**PROBLEM TO SOLVE**
Within the material below, locate the line with "Open the Price graph view" and the line with "Task: Click the 2023 stacked bar Q4 segment", then return those two lines and all lines between them, exactly as written.

**DATA**

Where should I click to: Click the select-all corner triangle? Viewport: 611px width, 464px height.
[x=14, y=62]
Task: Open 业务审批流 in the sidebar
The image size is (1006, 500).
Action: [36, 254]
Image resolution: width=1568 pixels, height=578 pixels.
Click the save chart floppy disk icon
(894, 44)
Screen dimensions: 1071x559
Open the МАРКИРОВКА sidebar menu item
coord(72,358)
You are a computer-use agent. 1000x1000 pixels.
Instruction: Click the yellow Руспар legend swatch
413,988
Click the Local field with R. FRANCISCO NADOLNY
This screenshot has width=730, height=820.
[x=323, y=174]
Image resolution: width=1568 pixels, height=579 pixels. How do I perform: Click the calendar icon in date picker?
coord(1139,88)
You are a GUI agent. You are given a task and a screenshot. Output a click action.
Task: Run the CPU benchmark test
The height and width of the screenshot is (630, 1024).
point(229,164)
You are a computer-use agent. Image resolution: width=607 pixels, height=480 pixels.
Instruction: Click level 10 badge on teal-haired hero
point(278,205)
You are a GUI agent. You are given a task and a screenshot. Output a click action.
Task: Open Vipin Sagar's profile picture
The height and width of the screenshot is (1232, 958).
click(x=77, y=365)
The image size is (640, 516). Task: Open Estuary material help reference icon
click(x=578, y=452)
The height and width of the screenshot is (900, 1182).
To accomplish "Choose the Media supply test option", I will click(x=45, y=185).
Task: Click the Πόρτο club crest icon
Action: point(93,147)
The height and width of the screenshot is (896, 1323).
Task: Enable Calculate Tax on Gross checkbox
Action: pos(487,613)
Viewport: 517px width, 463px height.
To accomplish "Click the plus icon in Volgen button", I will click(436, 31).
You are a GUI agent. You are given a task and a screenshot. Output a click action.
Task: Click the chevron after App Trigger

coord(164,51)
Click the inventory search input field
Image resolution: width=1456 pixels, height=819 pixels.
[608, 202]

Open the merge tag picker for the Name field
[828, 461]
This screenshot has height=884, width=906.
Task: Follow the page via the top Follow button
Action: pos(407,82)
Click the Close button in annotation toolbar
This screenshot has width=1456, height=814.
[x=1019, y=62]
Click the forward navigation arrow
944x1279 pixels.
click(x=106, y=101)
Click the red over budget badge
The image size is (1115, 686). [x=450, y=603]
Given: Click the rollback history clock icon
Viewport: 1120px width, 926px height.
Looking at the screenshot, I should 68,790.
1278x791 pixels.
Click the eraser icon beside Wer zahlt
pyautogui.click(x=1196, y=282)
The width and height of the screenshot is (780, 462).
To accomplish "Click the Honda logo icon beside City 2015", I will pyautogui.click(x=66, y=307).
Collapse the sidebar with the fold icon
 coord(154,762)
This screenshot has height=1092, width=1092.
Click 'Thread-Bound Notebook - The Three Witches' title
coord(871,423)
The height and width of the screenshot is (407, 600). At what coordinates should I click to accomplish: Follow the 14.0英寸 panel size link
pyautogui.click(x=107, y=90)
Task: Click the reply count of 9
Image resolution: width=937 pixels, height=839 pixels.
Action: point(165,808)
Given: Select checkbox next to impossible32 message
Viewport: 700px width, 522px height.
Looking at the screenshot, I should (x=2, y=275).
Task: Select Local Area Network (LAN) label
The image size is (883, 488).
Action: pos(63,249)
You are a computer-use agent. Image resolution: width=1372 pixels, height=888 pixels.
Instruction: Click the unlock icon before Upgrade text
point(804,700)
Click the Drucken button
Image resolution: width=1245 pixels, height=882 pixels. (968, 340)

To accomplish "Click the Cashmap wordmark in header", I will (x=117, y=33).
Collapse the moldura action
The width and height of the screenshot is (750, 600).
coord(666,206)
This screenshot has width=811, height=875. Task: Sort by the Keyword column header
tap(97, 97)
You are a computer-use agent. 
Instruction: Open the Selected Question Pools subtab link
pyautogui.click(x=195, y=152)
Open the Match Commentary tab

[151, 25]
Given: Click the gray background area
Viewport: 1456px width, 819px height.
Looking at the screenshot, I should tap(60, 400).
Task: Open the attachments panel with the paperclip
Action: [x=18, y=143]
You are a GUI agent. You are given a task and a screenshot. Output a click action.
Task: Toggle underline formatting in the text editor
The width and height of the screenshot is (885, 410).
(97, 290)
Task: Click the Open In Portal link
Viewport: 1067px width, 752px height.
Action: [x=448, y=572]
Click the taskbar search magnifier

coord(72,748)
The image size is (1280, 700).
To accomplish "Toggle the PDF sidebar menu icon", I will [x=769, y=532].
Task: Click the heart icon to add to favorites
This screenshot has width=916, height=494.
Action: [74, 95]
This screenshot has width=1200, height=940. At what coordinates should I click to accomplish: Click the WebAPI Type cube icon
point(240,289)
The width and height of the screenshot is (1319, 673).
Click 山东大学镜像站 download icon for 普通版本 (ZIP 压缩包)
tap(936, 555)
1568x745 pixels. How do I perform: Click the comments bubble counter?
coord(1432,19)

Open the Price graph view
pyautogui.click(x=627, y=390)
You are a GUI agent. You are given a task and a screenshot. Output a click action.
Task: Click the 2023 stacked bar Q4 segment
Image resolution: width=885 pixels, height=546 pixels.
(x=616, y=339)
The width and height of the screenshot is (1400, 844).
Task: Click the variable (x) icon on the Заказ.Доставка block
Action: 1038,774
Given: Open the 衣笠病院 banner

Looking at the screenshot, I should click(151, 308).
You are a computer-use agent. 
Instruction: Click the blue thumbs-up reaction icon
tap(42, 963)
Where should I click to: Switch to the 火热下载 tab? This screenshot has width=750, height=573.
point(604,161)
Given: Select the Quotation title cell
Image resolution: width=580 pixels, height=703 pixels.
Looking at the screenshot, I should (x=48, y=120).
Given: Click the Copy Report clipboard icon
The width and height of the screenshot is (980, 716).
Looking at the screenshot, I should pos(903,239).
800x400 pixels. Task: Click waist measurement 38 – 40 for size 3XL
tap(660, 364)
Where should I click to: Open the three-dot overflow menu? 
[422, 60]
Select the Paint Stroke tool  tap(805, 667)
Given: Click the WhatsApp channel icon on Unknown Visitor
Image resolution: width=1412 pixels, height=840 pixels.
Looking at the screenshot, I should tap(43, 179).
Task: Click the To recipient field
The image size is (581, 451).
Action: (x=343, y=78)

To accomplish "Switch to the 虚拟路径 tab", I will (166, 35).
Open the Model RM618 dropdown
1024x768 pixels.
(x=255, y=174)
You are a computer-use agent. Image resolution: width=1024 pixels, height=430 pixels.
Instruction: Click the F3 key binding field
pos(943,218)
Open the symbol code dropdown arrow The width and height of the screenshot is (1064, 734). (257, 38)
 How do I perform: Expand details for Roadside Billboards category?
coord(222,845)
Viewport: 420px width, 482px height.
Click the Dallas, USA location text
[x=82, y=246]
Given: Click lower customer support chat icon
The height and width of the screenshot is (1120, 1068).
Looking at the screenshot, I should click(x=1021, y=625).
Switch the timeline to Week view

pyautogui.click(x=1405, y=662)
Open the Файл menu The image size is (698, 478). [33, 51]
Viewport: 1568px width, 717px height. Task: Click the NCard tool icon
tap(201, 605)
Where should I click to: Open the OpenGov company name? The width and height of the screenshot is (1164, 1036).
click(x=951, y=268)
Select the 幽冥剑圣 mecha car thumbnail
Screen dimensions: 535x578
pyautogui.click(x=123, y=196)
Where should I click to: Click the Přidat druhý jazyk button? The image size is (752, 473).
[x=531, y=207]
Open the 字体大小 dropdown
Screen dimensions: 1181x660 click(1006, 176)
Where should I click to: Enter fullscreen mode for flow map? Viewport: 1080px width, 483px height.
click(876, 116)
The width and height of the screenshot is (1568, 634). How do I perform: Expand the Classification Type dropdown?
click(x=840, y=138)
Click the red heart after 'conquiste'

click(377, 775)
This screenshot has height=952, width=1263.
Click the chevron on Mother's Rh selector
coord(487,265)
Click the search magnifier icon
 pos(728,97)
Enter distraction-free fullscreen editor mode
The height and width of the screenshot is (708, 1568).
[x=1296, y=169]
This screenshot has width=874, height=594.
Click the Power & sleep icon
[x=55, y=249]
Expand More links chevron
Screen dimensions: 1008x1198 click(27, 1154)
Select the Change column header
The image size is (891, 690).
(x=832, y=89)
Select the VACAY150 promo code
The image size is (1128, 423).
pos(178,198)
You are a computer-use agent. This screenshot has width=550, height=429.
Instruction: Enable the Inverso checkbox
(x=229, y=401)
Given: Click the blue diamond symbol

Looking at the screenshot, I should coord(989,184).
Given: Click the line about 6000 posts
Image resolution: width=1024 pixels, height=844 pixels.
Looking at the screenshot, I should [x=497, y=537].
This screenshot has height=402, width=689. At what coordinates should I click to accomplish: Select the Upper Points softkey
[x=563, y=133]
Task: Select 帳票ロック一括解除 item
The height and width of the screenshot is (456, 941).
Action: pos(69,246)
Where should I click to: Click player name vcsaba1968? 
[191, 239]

**ANSWER TO THIS PROBLEM**
Open the Price graph view
pyautogui.click(x=627, y=390)
You are a GUI agent. You are given a task and a screenshot. Output a click action.
Task: Click the 2023 stacked bar Q4 segment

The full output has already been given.